詩織と「綺羅星の民」二人を加えた一行は、莉沙が開いた「門」をくぐり、再び真白家へと戻った。
「おや、家の中から強大な妖の気配を感じますね」
少年の姿をとった綿雪が店の入り口を覗き込むようにして言った。
「こ、これは……!」
「星河王に匹敵する……いや、それ以上か! なにか恐ろしいものが中に……?」
蒼梧と木賊は、心なしか青ざめた顔をしている。
「もしかして、あの方が……? ちょうどいいタイミングではあるけど」
そう言いつつ、譲は入り口の引き戸を開けた。
「おかえりなさいませ……おや、なんだか人数が増えたようですが」
譲たちの気配を感じたのだろう、眼鏡の付喪神である黒縁が、彼らを出迎えた。その足元では、ハリネズミたちが何か言いたげに譲を見上げながら、ちいちいと鳴いている。
「ただいま。色々あって、お客が増えたのさ。ところで、誰か来ているようだね」
「はい、さっき旦那のお父上と、『北辰』と名乗る方がいらして……広間でお待ちいただいてます」
「なるほど、僕の人払いの結界があってもなお、そのお力を感じさせるとは、さすがだね」
譲は言ってから、ふと背後を振り向き、一同に目をやった。
「『北辰』って、たしか『可惜夜の里』で一番偉い人だろう?」
やや不安そうな面持ちで、絢斗が言った。
「そうか、道理で凄まじい力を感じると思ったが……全く勝てる気がしないな」
白露が、隣に立っている詩織を守るように抱き寄せる。
「大丈夫ですよ。北辰様は無闇に力を揮うような方ではありませんから。さあ、どうぞ入ってください」
譲は皆の緊張を解すように微笑んで、一行を家に招き入れた。
北辰たちが待つという広間へ向かう譲の前に、撫子が現れた。その手には、湯気を上げるマグカップを二つ載せたトレイがある。
「ユズっち、おかえり~。ユズっちのお父さんと、北辰っていう子にココアを出したら、気に入ったからお替りが欲しいって言われちゃって」
「すまない、お客をもてなしてくれていたんだね。助かるよ」
譲が労うと、撫子は得意げに笑った。
広間に通じる襖を開けた譲の目に飛び込んできたのは、大型テレビの前でゲームに勤しむ二人の人物だった。
いつものフロックコート姿の月人と、ジャージ姿の子供にしか見えない北辰が、正座して真剣な顔でコントローラを握り締めている様は、シュールな絵のようだ。
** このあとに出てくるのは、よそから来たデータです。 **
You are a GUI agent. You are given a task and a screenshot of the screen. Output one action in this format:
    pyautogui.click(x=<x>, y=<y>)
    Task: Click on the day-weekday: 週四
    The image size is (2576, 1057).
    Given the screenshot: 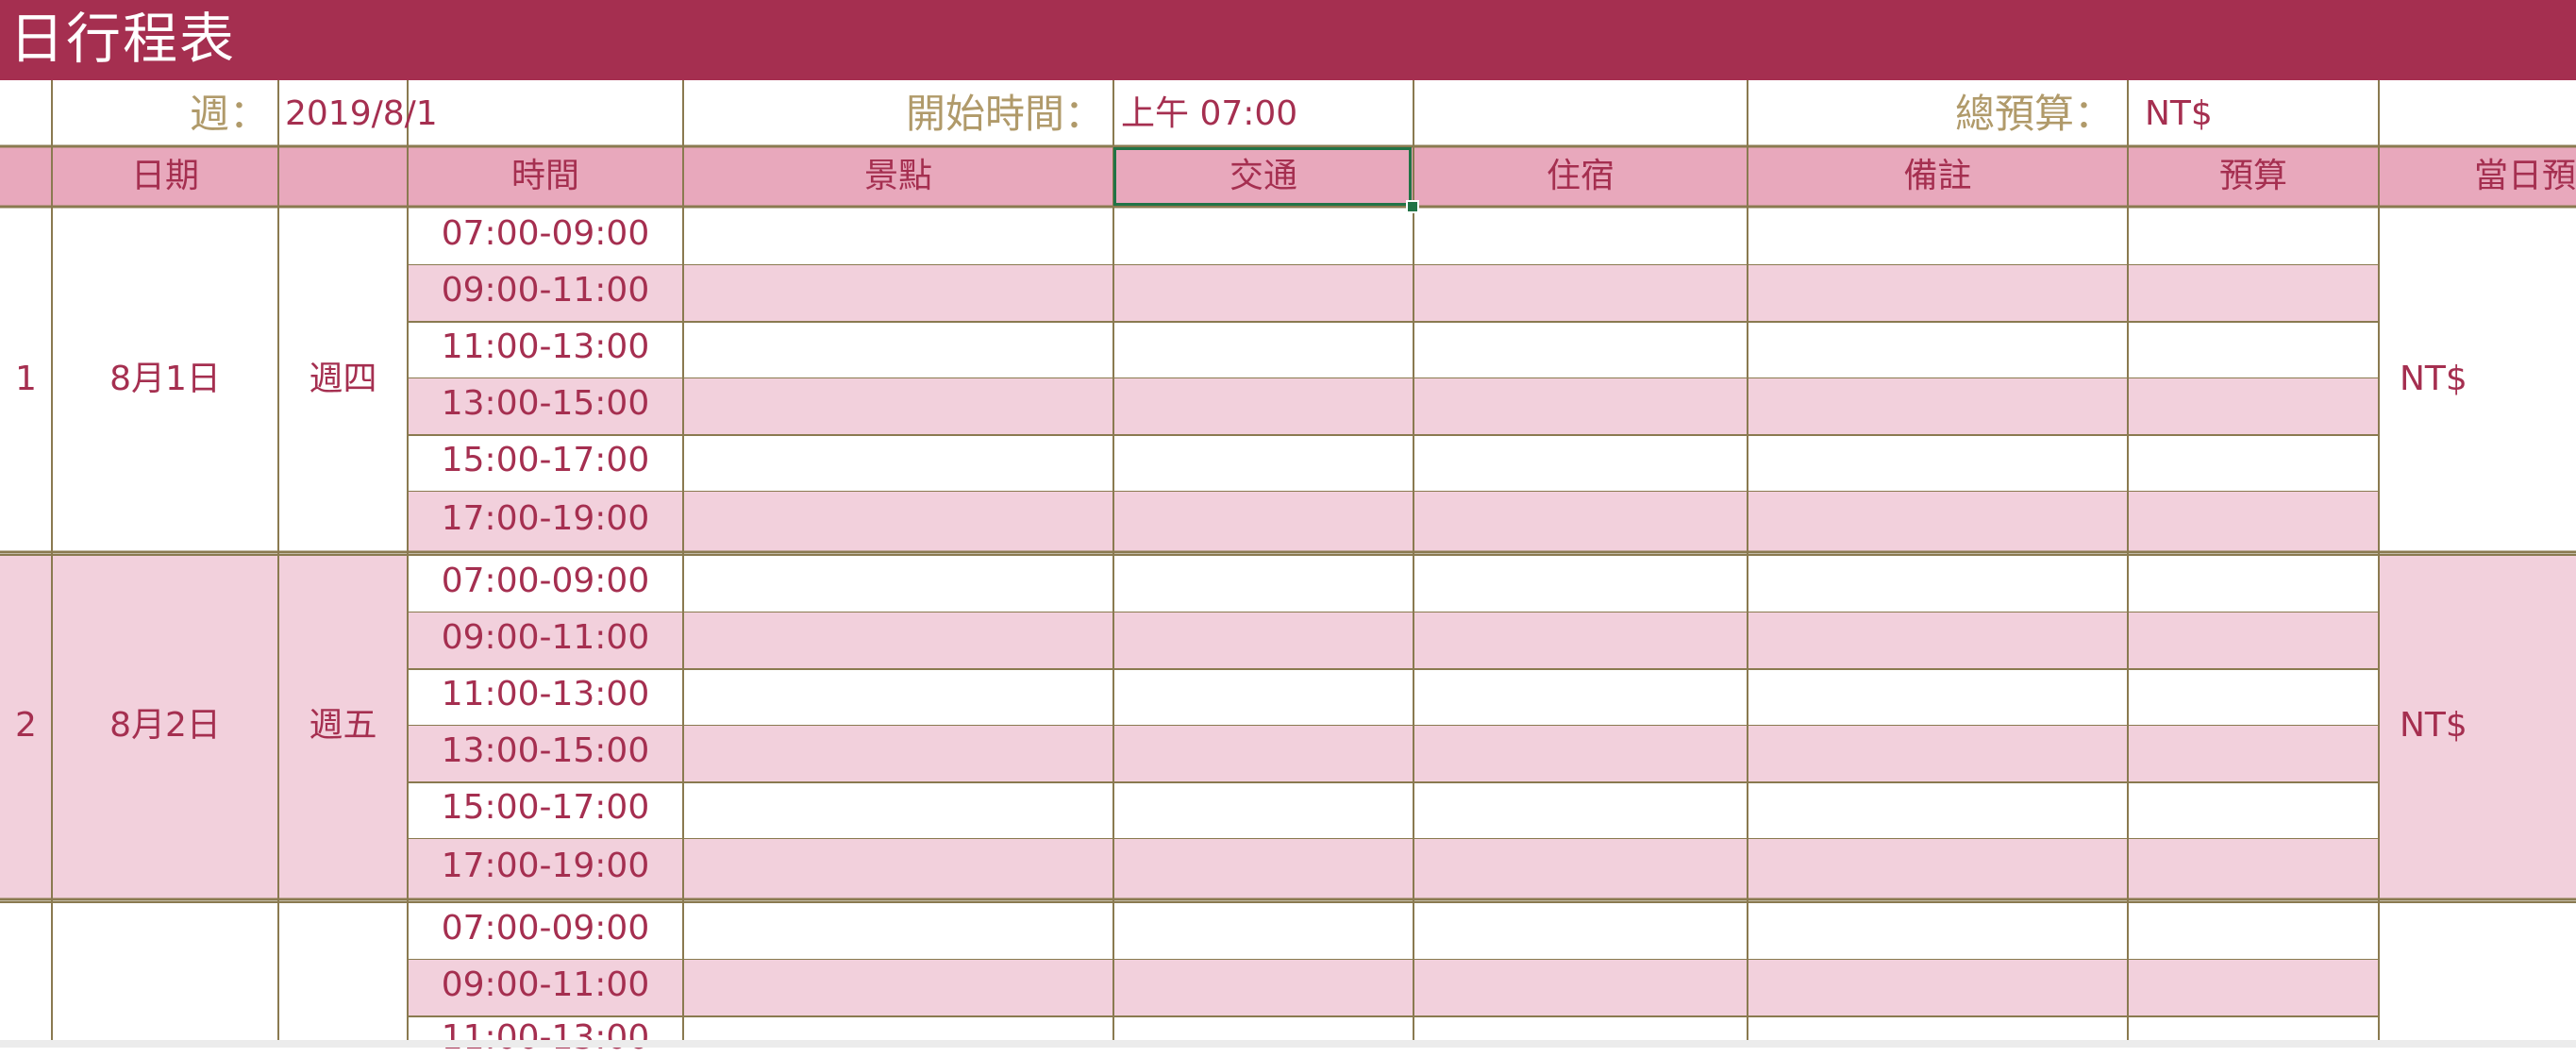 What is the action you would take?
    pyautogui.click(x=343, y=380)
「やあ、帰ったね。君たちと入れ違いになったらしくて、待たせてもらっていたんだ」
譲たちの気配に気づいたのか、北辰が振り向いて言った。
「少し見ない間に、ずいぶんと大所帯になったのではないか?」
月人が、譲の後ろにいる者たちを見て、首を傾げた。
「はい、ここ最近で色々ありまして……僕からも父上や北辰様にご相談したいと思っていたところです。……これから北辰様たちに事情を説明するから、みんなは適当に座っててくれないか」
譲は、一同に腰を下ろすよう促した。